In January 2024, it was announced that a film based on the making of Springsteen's 1982 album Nebraska was being produced with Springsteen and Landau involved along with Scott Cooper serving as the director and writer.[12] The film, which will be titled Springsteen: Deliver Me from Nowhere and will be based on the 2023 book written by Warren Zanes, will be produced by former Netflix Films chairman Scott Stuber for A24. Actor Jeremy Allen White will play Springsteen[13] and Jeremy Strong will play Landau.[14] It was later announced that 20th Century Studios had acquired the film in a bidding war with A24, joining the project as financier and distributor.[15][16]
Other artists that Landau has managed or produced include MC5, Livingston Taylor, Jackson Browne, Natalie Merchant, Alejandro Escovedo,[17] Train,[18] and Shania Twain.
Landau has been responsible for the liner notes for The Atlantic Albums Collection by Aretha Franklin (2015), Soul Manifesto: 1964–1970 by Otis Redding (2015), and The Complete Atlantic Albums Collection by Wilson Pickett (2017).
Landau was once married to The New York Times film critic (and later book reviewer) Janet Maslin. He later married Barbara Downey, a former Rolling Stone editor. They have two grown children. In 2011, Landau had a growth in his brain surgically removed. The surgery resulted in the loss of sight in one eye.[19]
Jon endowed a fine arts scholarship at Brandeis University in 1997.[20] He received an honorary degree from Brandeis in 2019. He emphasized the importance of art in his speech: "I believe art is life,” Landau said. “And, without art, there is no life. So let’s all of us carry on – creating, seeking, searching and making art a part of our lives. It’s art that brings out the human in all of us.” [21]
Landau and his wife Barbara own an important art collection that focuses primarily on Old Masters (Italian painting and sculpture from the 13th through 17th centuries) and 19th century Realist, Romantic, and Barbizon works. The Boston Globe referred to it as "the envy of the most serious and committed collectors."[22] With the exceptions of his family and work, collecting is reportedly Jon Landau's greatest interest in life. He declared that if he went back to school, “I would study Renaissance art.”[23]
The Renaissance and Baroque section of the collection holds particularly rare works, including paintings by Titian, Tintoretto, Tiepolo, and sculptures by Donatello, Ghiberti, Verrocchio, della Robbia, and Pietro and Gian Lorenzo Bernini.

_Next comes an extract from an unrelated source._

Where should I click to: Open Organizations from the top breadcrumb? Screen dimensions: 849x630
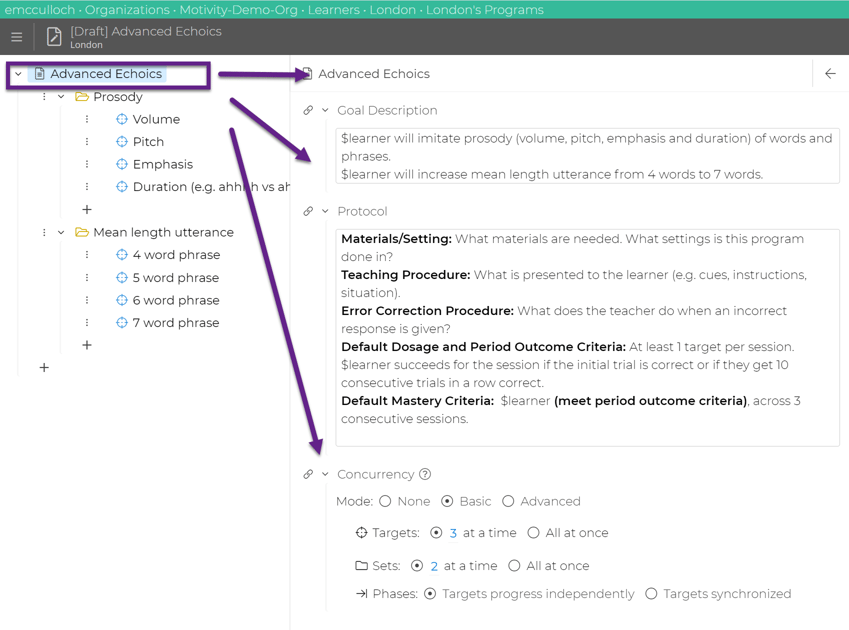click(x=125, y=8)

Nineteenth century works include Géricault, Delacroix, and Corot, one of the largest private holdings of Courbet, with fifteen works (which took 20 years to amass), and English paintings.[24][23][25] Landau discussed his art collection on a panel at the Clark Institute in Williamstown, MA, in 2016.[26][27] He also served on a Sotheby's panel called "Collecting Masters: The Auction, Museum & Individual" in 2017.[28]
Works from the collection have been lent to leading museums, including The Metropolitan Museum of Art in New York, the Prado in Madrid, the Louvre in Paris, and the National Gallery in London.[20] The couple has gifted artworks to museums, including a Poussin to the Metropolitan Museum of Art, which they regard as "the greatest artistic institution in the country.” They have also promised a Théodore Rousseau landscape to the Metropolitan.[29] They donated a Barocci sketch to the St. Louis Art Museum in 2020.[30]